A really big part of why I did this is because I wanted to help. I make basically nothing. There are many more personally lucrative things that I could do that help society and people less.
But there's millions of ways that I could help. I didn't maximize my impact, I don't think. I did one that was a confluence between altruism, feeling good to me, conferring other advantages, etc. In other words, altruism was not the sole factor in my decision -- just a very large one.
Is altruism entirely about self interest?
I'm not saying that to take away from it, but people do things to feel good, or because they get something out of it. Either way you are being rewarded.
This explains plenty of bizarre outcomes. I was speaking to a guy who worked at a food bank. They would take cash donations, buy food at full price at the supermarket, then have volunteers (in a paid for space) pack up boxes.
A more sensible route would be food vouchers. People can buy what they want, no money spent on rent, so more goes to those in need.
But donators want to feel they are donating food and volunteers, probably mainly the higher ups feel that all this unneeded machinery is 'productive' therefore more meaningful / they are in charge of actual people and a physical location which makes them feel important. Thus the inefficiency continues.
The majority of food banks get discounted supplies. They seldom pay full retail price. In some cases I know about, distributors and retailers will sell older perishable stock to food banks when they don't think they can move it quickly enough.
The trouble with food vouchers is that junkies trade them for drugs. Vouchers are more "liquid" than physical food.
No. They were paying full price, I specifically checked.
I mean the junkies could just use the money they didn't spend buying food to buy drugs. I'm not entirely sure this isn't just an extension of people feeling like they're doing a good thing rather than actually doing a good thing. And that's assuming a meaningful proportion of food bank users are actually junkies.
I'm not saying that food banks never pay full price for food-- I'm sure it happens some. But for the most part food banks pay way below market rate.
But, for example, if you make a >$100 donation to Second Harvest Food Bank (i.e. so that transactional costs are small), each 50 cents becomes a distributed meal. Note that they collect a few additional cents from the partner charity that is distributing the meal.
OTOH, the school I work at does a Thanksgiving meal drive where students buy food at retail and bring it in. It is definitely less efficient than giving funds somewhere like SHFB, but I think it's an important tangible experience especially for younger kids to give something they recognize as food to the less fortunate.

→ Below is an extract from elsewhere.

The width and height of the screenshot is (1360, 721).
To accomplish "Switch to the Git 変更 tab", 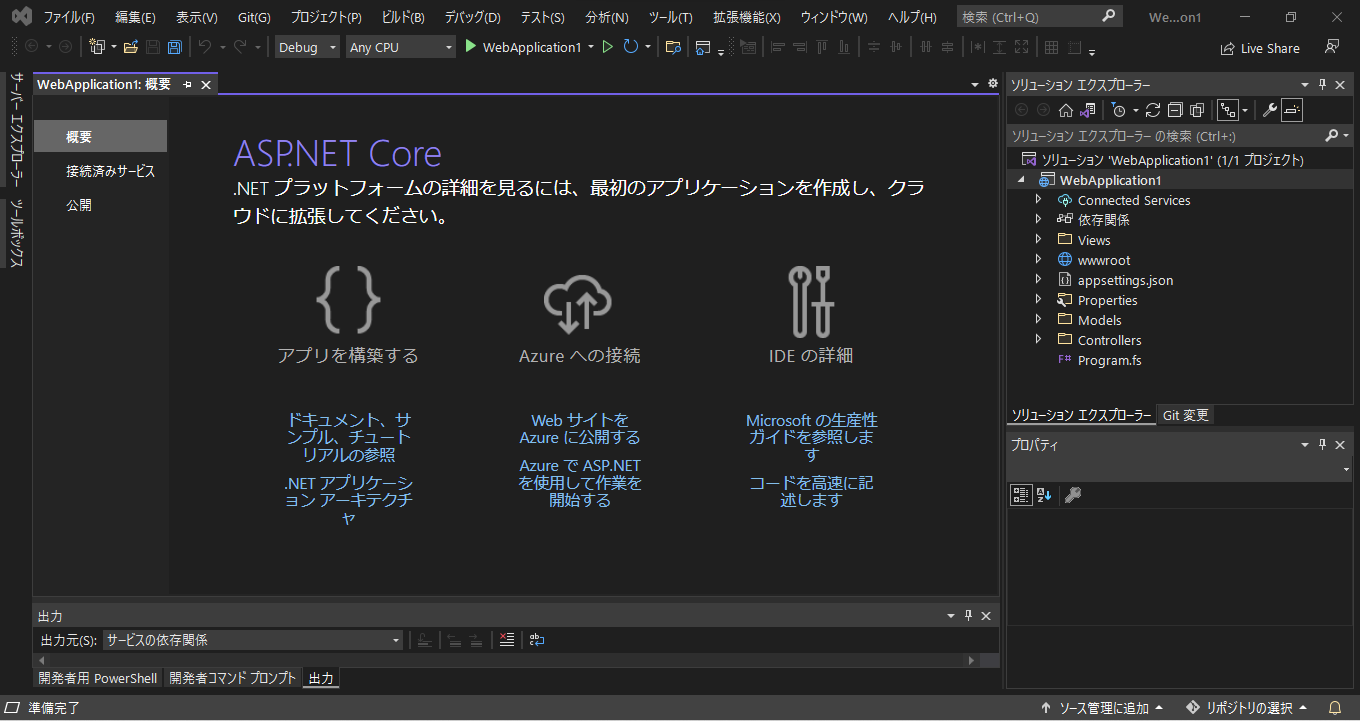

Well this food bank does. So it would be silly to claim otherwise :-p.
I'm not saying all food banks should just do vouchers. I'm saying that if you're at the point of paying retail prices, you may as well give someone a voucher rather than spending time, effort and money on a tin of beans that a person doesn't even like.
The point of my example is that they could pretty easily do better for those that they're trying to help, but that would involve doing less themselves. Which demonstrates that it isn't all about helping others, it's about demonstrating that your helping others.
> I mean the junkies could just use the money they didn't spend buying food to buy drugs.
With vouchers they can do that AND also spend the money they would need for food on drugs / gambling / whatever.